Fair Access, this arm of the state monitors admissions for any signs of inequality.

But not all university leaders have surrendered to Govern­ment diktat. This week the vice-chancellor of Cambridge University, Professor Alison Richard, expressed her frustration with Labour’s continual bullying over admissions. “We are not engines for promoting social justice,” she declared.

“Our core mission is to provide an outstanding education within a research setting.”

Prof Richard’s courageous words should be applauded. It is about time someone had the guts to challenge Labour’s absurd caricature of Oxbridge and the other top universities as the narrow preserve of the upper classes. 

These institutions might form an academic elite but that does not mean that they are socially elitist. All they want to do is to attract the brightest students.

Yet the sad reality is that, in this context of academic rigour, too many state pupils have been placed at a disadvantage because of the dismal culture of under-achievement in the comprehensive sector. It is true, as the Government frequently reminds us, that students at Oxbridge come disproportionately from independent schools. 

Though 93 per cent of all pupils are educated in the state system, only 59 per cent of Cambridge students went to state schools, while the figure for Oxford is even lower at 54 per cent.

Those statistics are an indictment not of Oxbridge snobbery but of the failure of too much secondary schooling across the country. Instead of condemning universities, the Govern­ment should focus on the problem of

low-performing state schools.

Ministers should be seeking to raise the standards of comprehensives rather than lower the admissions criteria of Oxbridge through some calibrated measure of social victimhood.

Politically correct thinking has become all too pervasive in state education. So in contrast to the private sector, where a place at a top university is seen as a success story for the school, many state teachers discourage pupils from applying to Oxbridge, having swallowed the class-war myth­ology which holds that these institutions are still modelled on Brideshead Revisited. 

Last year the Sutton Trust, a charity that campaigns for wider access to universities, said that state teachers often had “alarming pre-conceptions” about the exclusivity of Oxbridge and that a lot of work was needed “to dispel the myths” and ensure that young people’s decisions were based “on fact, not fiction”.

Equally reprehensible is the failure of state schools to engage with the most gifted pupils. The official creed of equality prevails, reflected in so-called “child-centred learning” and mixed-ability classes which only drag down the brightest rather than encourage the slowest.

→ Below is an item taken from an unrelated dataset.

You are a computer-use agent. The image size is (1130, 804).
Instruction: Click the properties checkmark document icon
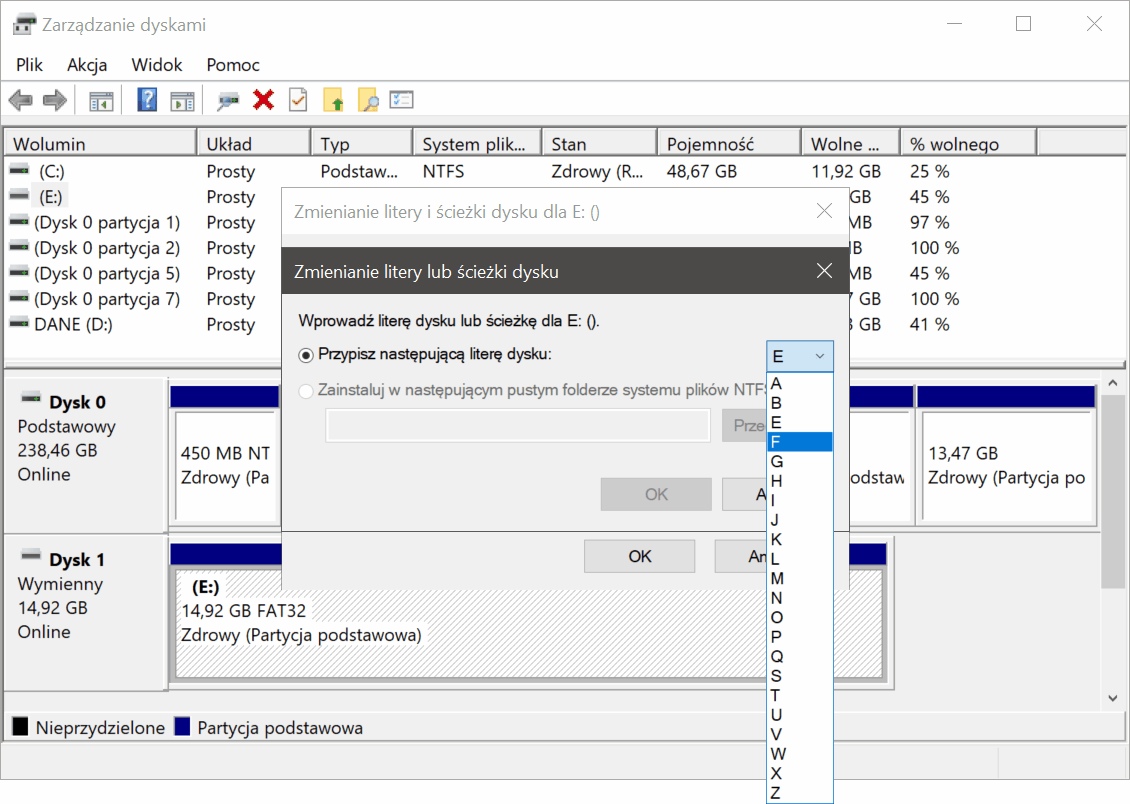coord(298,100)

In no other walk of life would talent be treated with such suspicion but in Marxist-led British state education, dumbing down is preferable to raising up standards.

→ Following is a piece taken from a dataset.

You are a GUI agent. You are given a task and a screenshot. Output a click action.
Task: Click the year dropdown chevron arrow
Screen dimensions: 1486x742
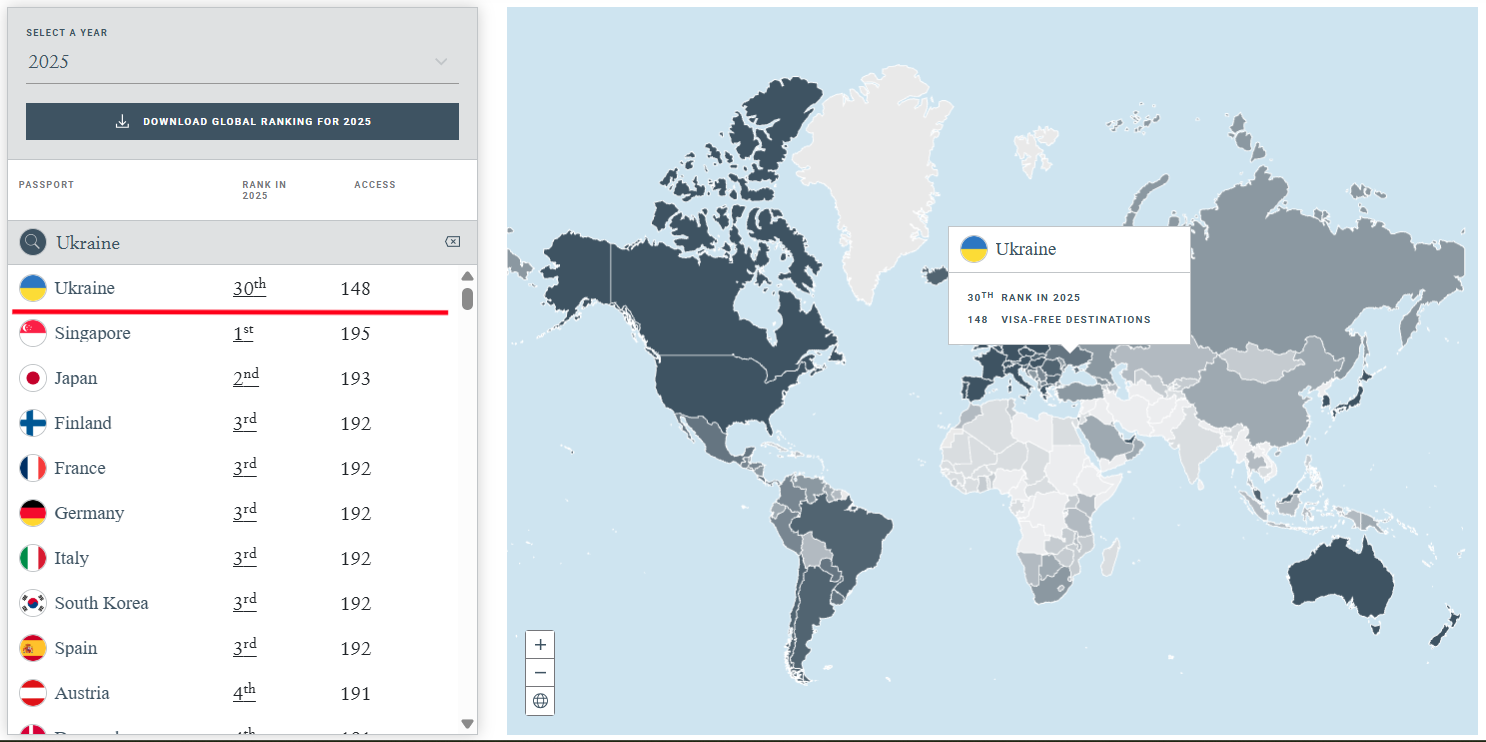(441, 61)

Nor has the remorseless destruction of examination standards helped. In a climate where more than 27 per cent of A-levels are given grade A, it is impossible for the outstanding to shine. Indeed, the elite universities are now introducing their own admission tests.  

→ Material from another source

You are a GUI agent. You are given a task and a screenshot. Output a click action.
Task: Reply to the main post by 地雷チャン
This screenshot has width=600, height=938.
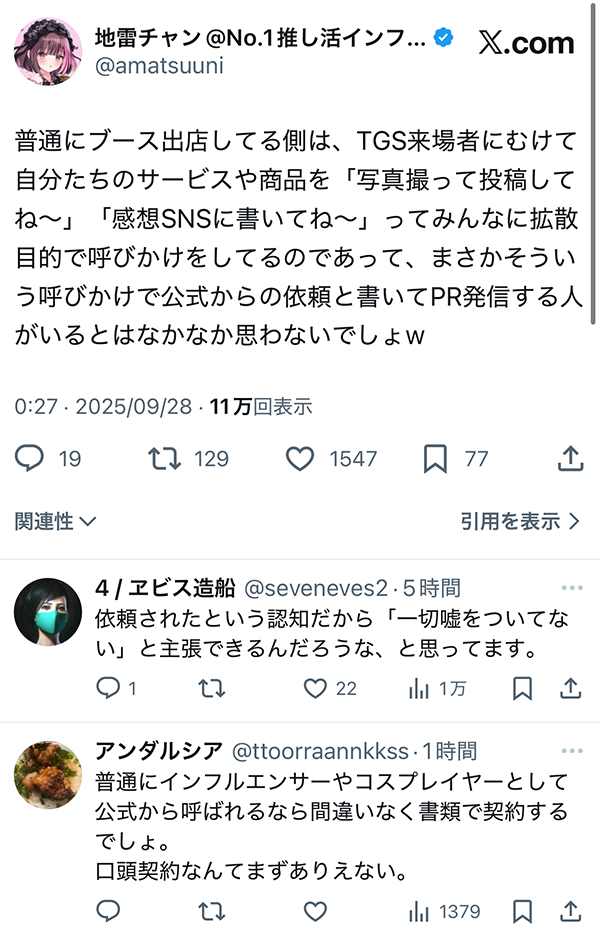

From this month many of the top schools are embarking on a new Pre-U course, which is more demanding than A-levels.

Meanwhile, Imperial College London has even introduced its own admission exam because, as its vice-chancellor Sir Richard Sykes argues: “We cannot rely on A-levels.”

Predictably, Left-wingers have portrayed these new tests as another example of trying to reward privilege. But they should put their own house in order. The top universities cannot undo the failures of the state system.

The neurosis about elitism has been a disaster. Labour should hang its head in shame at freezing social mobility and promoting class divisions.